Questa sovrapposizione, tra mitologia e realtà, è stata già esplorata da Shyamalan nella pellicola “Lady in the Water”, in cui delle persone comuni comprendono di ricoprire un ruolo ben preciso nel compiersi di un’antica favola, ma probabilmente è nel film “Signs”, in cui la famiglia protagonista è minacciata da un’invasione aliena e patisce la crisi di fede della figura paterna, che possono scorgersi i più profondi punti di contatto con l’ultima fatica del regista: “Quello della famiglia è un tema a cui tengo molto. Considero un incubo il fatto che un estraneo -chiunque sia- possa bussare alla porta e farci del male e credo che la pandemia abbia acuito l’insicurezza di molte persone, insieme alla diffidenza gli uni verso gli altri”.
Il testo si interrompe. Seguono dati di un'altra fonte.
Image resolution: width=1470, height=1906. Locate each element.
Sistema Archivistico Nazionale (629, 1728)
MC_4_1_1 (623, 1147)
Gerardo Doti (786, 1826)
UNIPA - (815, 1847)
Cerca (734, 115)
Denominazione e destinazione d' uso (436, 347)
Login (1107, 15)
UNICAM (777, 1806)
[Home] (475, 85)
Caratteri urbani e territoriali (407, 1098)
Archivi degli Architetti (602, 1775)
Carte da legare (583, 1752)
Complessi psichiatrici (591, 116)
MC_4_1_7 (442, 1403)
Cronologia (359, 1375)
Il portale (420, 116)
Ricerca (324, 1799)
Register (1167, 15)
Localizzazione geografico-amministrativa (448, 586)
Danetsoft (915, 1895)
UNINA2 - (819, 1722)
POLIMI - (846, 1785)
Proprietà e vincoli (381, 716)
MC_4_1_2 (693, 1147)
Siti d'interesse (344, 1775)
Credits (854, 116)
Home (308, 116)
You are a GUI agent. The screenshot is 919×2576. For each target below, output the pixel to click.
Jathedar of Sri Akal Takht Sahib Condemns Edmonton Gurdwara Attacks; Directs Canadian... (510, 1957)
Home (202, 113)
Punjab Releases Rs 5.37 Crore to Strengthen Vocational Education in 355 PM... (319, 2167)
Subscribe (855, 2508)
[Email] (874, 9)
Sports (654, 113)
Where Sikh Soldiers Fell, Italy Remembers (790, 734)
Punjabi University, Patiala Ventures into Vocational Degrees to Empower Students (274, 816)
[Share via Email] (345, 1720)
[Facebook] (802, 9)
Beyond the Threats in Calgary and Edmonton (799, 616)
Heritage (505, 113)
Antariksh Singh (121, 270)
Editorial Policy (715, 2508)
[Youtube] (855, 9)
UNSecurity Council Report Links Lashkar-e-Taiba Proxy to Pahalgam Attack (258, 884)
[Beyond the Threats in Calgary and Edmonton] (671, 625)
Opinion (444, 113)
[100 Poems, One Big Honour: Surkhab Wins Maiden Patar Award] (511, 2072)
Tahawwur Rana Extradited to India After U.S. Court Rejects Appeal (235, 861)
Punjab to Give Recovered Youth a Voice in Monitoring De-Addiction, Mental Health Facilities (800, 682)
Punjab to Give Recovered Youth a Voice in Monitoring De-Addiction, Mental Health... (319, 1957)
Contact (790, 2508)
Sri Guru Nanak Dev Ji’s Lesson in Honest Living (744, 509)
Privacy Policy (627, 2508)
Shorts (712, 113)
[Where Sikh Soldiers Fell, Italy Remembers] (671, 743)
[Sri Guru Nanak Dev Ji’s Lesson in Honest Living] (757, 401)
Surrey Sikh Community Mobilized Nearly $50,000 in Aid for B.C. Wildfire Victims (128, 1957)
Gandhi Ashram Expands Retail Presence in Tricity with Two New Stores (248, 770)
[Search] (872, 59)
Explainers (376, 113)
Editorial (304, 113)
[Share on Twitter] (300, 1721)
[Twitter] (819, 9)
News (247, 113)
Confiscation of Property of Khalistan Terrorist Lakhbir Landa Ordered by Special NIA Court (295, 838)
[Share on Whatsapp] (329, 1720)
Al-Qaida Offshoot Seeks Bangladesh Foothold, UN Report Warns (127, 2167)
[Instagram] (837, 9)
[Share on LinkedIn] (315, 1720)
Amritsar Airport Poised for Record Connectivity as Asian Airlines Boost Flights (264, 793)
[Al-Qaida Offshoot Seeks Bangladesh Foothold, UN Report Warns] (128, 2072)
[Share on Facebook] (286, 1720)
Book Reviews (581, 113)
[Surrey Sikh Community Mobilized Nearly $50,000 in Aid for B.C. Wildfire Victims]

Tra i quattro presunti Cavalieri dell’Apocalisse, spicca senza dubbio il personaggio di Leonard, a cui presta il volto Dave Bautista: “Dave è come un gigante che fisicamente mette paura e deve fare cose orribili, ma in realtà è incredibilmente sensibile ed è straziato da ciò che si ritrova costretto a fare”, ha spiegato il regista; lo stesso dilemma è vissuto dal personaggio di Sabrina, un’infermiera alle prese con una situazione in contrasto con i suoi principi: “Il film riflette il mio sentire, molto di ciò che sta succedendo nel mondo non è bello e non fa star bene, ma forse un atto d’amore può essere una prova sufficiente che l’umanità merita di andare avanti”.
Girato in due soli set (un’azienda agricola per gli esterni, un teatro di posa per gli interni dello chalet), con l’utilizzo di alcune lenti vintage degli anni ’50 e ’90, per differenziare i flashback dalla narrazione del presente, il film si discosta dal libro di Tremblay, soprattutto nel finale: come nella migliore tradizione di M. Night Shyamalan, dunque, gli ultimi minuti della pellicola promettono di sciogliere in modo sorprendente la tensione del racconto e il dilemma della scelta.